Changes in soluble solids content (SSC) of seedless-treated and nontreated ‘Shine Muscat’ berries. The SSCs of seedless-treated (SL) and nontreated (NT) berries are shown in black and grey, respectively. The sampling dates for the seedless-treated and nontreated berries are indicated in the upper and lower rows, respectively. Stages 1–5 are described as S1–S5. Samples at the stage enclosed by squares were used for RNA sequencing analysis. NS, *, and ** indicate non-significant or significant differences of P < 0.05, and P < 0.01, respectively, using two-way analysis of variance (ANOVA). The SSC data per berry are shown as boxplots. The bottom and top of the box indicate the first and third quartiles, respectively; the inside line indicates the median; the whiskers are located at 1.5 [interquartile range (IQR)] above and below the box; any data point further than this distance is considered an outlier and is indicated by a dot.

Volatile compound profiles

We analyzed 202 common peaks detected in the seedless-treated and nontreated ‘Shine Muscat’ grape berries using GC-MS (Table 1).
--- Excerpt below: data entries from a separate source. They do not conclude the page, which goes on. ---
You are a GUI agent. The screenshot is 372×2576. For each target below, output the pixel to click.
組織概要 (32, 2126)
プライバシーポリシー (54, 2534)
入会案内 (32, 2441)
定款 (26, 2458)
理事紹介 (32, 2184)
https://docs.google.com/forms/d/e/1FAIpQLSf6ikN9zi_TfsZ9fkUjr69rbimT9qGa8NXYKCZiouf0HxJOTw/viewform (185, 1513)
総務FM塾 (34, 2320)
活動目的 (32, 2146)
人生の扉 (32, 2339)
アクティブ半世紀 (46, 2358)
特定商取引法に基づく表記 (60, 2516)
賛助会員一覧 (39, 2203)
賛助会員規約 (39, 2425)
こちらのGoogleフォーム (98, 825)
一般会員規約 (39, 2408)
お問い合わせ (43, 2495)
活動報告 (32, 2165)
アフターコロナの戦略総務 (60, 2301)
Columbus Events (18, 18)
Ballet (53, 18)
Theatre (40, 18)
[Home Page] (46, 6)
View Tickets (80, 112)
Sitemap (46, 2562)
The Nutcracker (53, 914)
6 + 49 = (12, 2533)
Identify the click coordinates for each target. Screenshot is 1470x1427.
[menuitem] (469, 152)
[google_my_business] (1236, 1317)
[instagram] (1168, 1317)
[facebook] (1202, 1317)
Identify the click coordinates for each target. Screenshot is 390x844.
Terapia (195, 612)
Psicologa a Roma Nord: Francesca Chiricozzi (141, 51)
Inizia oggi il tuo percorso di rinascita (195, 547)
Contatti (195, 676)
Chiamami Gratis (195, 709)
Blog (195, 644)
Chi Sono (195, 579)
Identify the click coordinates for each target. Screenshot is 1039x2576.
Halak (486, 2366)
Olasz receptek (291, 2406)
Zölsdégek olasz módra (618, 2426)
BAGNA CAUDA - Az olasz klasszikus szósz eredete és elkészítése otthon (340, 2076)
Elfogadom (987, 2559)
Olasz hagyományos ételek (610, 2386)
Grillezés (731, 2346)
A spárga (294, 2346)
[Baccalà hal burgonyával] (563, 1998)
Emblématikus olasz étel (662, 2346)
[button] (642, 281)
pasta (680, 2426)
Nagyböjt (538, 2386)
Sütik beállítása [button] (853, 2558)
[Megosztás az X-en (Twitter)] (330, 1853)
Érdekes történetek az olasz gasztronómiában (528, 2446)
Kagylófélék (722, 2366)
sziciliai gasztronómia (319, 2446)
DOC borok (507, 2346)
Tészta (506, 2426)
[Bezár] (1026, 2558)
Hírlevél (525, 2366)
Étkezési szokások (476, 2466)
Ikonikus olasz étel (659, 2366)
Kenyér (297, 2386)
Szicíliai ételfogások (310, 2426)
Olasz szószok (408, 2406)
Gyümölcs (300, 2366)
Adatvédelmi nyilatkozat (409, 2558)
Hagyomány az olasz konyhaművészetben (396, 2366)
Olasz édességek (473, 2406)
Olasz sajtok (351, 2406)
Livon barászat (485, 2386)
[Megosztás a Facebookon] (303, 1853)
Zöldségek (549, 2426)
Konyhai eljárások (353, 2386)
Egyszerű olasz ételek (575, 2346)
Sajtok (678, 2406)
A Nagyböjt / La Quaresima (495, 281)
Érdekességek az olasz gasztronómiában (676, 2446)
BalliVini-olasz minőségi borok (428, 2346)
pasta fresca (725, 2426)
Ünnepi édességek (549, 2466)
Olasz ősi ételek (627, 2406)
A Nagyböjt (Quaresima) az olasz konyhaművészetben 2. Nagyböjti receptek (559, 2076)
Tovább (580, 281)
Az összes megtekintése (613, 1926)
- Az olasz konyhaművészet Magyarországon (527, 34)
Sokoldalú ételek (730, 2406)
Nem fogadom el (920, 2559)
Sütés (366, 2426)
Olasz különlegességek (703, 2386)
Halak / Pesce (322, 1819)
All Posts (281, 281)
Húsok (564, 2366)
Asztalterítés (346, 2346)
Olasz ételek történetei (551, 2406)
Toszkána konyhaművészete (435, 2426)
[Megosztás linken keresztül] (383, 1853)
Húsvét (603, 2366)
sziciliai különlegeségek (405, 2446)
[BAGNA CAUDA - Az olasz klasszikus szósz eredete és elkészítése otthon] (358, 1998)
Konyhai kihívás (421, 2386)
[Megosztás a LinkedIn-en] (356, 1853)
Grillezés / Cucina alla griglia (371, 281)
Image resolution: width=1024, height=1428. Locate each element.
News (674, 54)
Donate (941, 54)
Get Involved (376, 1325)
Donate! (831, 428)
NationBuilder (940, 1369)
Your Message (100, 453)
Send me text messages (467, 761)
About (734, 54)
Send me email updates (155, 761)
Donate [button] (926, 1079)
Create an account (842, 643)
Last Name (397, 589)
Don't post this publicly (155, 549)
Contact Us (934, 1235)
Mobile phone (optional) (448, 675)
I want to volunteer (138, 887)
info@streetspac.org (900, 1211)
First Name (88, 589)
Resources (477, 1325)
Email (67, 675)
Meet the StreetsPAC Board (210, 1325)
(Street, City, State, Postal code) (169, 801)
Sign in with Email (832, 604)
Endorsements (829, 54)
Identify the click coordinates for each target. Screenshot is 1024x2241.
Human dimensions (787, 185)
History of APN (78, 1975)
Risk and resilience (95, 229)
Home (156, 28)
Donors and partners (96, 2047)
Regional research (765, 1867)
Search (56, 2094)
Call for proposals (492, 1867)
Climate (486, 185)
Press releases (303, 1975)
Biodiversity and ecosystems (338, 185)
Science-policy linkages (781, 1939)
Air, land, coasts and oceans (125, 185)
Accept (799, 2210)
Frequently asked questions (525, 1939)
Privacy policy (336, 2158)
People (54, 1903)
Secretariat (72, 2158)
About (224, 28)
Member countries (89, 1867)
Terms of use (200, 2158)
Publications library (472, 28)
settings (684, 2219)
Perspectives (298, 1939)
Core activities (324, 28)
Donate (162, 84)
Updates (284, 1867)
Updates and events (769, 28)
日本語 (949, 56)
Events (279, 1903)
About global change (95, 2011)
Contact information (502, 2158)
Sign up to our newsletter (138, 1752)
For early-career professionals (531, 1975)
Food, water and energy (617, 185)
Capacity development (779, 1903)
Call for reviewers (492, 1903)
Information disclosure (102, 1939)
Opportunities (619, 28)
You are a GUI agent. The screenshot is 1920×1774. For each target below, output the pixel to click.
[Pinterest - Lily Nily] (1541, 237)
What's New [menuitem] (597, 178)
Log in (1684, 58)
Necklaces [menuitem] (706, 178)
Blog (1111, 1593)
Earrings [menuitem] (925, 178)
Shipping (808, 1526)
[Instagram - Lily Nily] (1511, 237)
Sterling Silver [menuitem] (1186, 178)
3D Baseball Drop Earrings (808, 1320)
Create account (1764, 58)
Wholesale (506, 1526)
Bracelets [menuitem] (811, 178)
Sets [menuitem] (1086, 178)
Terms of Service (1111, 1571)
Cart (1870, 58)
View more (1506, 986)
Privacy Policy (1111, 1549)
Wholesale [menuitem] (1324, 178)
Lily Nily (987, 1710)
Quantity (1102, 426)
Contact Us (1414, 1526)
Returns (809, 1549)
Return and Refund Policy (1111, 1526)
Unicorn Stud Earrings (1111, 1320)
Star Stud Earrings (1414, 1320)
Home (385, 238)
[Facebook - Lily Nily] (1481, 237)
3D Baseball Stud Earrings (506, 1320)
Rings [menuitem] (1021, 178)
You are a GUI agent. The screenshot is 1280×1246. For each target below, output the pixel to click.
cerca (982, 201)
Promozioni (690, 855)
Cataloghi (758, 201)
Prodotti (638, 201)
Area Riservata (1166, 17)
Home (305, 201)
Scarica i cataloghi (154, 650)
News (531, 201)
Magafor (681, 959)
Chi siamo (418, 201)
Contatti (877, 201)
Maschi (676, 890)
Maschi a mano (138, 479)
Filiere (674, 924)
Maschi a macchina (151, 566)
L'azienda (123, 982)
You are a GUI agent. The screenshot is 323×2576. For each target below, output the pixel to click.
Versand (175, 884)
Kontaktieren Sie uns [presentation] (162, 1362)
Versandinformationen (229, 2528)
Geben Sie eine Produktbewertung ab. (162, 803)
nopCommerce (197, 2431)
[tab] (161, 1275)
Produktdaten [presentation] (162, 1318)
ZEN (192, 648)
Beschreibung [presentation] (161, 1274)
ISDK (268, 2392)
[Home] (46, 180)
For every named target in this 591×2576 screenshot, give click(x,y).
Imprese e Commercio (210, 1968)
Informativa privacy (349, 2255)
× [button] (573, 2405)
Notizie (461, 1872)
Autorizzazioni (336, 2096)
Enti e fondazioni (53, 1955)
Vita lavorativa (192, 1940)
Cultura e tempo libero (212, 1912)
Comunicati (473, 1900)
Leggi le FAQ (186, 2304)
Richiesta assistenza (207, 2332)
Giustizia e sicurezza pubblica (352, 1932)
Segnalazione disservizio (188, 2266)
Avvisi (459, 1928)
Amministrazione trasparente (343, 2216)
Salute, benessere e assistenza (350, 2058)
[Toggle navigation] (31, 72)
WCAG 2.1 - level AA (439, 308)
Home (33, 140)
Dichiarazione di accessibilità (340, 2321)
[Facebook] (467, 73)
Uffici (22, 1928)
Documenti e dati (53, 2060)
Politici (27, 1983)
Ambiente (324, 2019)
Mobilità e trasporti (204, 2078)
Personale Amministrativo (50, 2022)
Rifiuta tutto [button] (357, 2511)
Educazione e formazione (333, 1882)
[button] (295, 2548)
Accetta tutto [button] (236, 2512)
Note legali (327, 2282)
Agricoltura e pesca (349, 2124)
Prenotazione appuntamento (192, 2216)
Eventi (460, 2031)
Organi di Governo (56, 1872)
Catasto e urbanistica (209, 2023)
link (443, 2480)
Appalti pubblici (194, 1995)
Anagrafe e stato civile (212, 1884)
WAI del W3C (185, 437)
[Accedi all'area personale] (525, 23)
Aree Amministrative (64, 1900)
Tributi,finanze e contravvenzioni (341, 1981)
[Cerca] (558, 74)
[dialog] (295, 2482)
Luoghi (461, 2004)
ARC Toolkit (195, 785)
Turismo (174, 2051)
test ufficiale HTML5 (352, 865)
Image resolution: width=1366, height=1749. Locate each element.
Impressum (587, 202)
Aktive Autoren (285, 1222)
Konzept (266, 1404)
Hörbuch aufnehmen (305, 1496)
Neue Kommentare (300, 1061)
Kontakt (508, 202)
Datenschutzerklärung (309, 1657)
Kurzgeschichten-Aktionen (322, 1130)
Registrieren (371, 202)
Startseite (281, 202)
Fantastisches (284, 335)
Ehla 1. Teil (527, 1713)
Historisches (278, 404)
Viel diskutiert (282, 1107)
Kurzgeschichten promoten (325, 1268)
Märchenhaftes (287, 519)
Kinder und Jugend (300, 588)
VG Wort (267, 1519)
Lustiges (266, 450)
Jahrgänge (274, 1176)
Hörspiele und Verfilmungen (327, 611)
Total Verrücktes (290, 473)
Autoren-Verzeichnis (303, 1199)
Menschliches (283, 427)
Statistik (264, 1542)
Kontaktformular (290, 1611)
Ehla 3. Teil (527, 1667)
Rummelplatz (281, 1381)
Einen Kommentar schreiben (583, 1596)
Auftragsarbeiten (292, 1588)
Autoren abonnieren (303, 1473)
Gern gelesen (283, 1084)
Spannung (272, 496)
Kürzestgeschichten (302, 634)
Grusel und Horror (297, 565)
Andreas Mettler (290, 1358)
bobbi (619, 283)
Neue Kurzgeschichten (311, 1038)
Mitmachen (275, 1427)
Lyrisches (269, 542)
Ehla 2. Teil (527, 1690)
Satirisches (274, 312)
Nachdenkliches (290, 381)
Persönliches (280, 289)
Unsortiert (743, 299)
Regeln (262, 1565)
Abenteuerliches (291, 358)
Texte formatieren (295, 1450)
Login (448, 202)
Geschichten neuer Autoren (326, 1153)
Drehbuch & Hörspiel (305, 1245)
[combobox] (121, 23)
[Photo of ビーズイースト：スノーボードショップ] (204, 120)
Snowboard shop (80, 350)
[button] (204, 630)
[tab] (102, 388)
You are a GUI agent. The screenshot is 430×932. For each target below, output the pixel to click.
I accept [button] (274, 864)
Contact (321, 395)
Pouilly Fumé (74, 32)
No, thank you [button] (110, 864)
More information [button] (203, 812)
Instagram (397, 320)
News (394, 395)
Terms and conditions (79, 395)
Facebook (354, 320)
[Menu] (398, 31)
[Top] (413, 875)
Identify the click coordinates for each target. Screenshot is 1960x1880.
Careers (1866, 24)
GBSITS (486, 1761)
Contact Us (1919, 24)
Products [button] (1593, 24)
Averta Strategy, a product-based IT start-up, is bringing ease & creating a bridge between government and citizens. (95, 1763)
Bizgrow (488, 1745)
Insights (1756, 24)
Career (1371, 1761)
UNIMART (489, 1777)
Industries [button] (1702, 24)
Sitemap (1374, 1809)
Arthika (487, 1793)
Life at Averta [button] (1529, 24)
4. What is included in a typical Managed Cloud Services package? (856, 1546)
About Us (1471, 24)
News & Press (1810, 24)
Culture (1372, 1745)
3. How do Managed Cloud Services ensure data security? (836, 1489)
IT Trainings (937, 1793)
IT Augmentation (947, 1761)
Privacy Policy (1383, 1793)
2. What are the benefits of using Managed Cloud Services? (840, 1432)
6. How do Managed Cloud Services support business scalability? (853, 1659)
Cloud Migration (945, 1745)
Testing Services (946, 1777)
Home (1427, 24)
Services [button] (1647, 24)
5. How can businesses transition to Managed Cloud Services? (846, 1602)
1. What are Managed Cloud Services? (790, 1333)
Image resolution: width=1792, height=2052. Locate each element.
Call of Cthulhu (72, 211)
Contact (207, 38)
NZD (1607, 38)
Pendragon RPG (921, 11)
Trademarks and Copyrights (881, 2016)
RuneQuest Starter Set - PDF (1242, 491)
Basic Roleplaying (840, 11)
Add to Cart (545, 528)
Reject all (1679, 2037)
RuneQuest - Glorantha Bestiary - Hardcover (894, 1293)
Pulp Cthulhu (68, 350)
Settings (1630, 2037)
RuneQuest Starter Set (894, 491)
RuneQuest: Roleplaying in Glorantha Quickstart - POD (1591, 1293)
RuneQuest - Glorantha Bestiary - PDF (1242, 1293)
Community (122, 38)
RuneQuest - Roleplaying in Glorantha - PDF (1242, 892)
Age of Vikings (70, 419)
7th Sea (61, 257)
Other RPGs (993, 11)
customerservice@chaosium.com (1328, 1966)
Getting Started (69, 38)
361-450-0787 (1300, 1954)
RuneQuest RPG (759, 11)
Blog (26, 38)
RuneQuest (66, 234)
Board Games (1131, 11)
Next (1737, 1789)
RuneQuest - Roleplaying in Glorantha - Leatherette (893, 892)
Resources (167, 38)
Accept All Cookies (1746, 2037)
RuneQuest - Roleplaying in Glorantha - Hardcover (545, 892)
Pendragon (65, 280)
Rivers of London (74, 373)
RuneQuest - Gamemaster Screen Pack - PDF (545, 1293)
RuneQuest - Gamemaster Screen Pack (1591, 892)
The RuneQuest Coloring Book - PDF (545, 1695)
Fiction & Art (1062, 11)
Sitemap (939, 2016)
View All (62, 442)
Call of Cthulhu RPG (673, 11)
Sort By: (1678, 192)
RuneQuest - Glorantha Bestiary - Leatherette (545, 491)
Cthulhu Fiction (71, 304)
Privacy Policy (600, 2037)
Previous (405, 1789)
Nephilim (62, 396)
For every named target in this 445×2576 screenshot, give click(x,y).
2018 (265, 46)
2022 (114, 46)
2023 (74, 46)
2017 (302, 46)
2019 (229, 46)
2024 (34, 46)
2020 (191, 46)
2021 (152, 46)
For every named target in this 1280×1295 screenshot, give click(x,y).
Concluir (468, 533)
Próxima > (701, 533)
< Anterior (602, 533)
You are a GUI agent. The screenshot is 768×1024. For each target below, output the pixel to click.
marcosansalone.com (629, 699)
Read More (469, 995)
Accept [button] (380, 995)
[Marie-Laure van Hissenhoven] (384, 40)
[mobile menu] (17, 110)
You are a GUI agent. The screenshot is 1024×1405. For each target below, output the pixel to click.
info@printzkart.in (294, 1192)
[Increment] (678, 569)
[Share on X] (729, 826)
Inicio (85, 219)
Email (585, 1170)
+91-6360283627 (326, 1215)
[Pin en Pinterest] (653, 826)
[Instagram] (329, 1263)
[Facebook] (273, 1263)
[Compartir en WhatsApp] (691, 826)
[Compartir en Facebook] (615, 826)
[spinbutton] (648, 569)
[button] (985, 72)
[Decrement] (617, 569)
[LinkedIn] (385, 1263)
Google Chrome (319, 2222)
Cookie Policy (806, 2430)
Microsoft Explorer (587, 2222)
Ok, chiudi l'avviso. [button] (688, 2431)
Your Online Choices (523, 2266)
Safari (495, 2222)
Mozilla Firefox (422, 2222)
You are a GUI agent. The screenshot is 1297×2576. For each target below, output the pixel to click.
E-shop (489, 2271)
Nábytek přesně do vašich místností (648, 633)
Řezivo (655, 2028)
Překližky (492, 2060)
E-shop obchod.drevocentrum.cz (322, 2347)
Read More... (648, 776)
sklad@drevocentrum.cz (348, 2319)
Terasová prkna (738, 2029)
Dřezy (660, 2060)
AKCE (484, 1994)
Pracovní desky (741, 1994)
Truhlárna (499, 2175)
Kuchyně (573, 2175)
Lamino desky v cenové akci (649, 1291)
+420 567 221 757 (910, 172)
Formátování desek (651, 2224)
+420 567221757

Among these, 149 volatile compounds were identified. Additional information on the identification of volatile compounds is provided in Table S1. ‘Shine Muscat’ grape berries contained terpenoids, furan derivatives, lipoxygenase pathway products, and volatile sulfur compounds, but did not contain methoxypyrazines or phenylpropanoids. A two-way ANOVA was conducted to examine the effect of the seedless treatment and sampling stage on volatile production (peak intensities) in the berries (Table S1). The 78 and 96 volatiles showed significant differences according to the treatment and ripening stage, respectively. Among the 202 volatiles, the number of volatiles with differences due to the treatment and/or ripening stage was 123 (60.9%). The number of compounds that showed no difference according to the treatment and stage was 79 (39.1%).

Two-way hierarchical clustering analysis was performed to determine the peak intensities of the 123 volatiles (Fig. 3). In the dendrogram, the volatiles were classified into two clusters, A and B. Cluster A1 (20 volatiles) included compounds with high peak intensities in both the seedless-treated and nontreated berries at stages 4 and/or 5, such as linalool-related compounds, farnesene, and (E)-2-hexenal. Cluster B1 (71 volatiles) contained compounds with high peak intensities in seedless-treated grape berries, mainly at stages 1, 2, and 3. Cluster B1 contained geranial, L-α-terpineol, benzaldehyde and related compounds, and LOX-pathway volatiles, including nonanoic acid and (2E,4E)-nonadienal.

Fig. 3

Two-way hierarchical clustering analysis of significant differences between volatiles in ‘Shine Muscat’ grape berries according to treatment or ripening stage. The peak intensities of the 123 volatiles normalized from −1 to +1 are shown as a heatmap. Mean peak intensities are listed in Table S1. Stages 1–5 are described as S1–S5. The stages of seedless-treated (SL) and nontreated (NT) berries are shown in blue and red, respectively.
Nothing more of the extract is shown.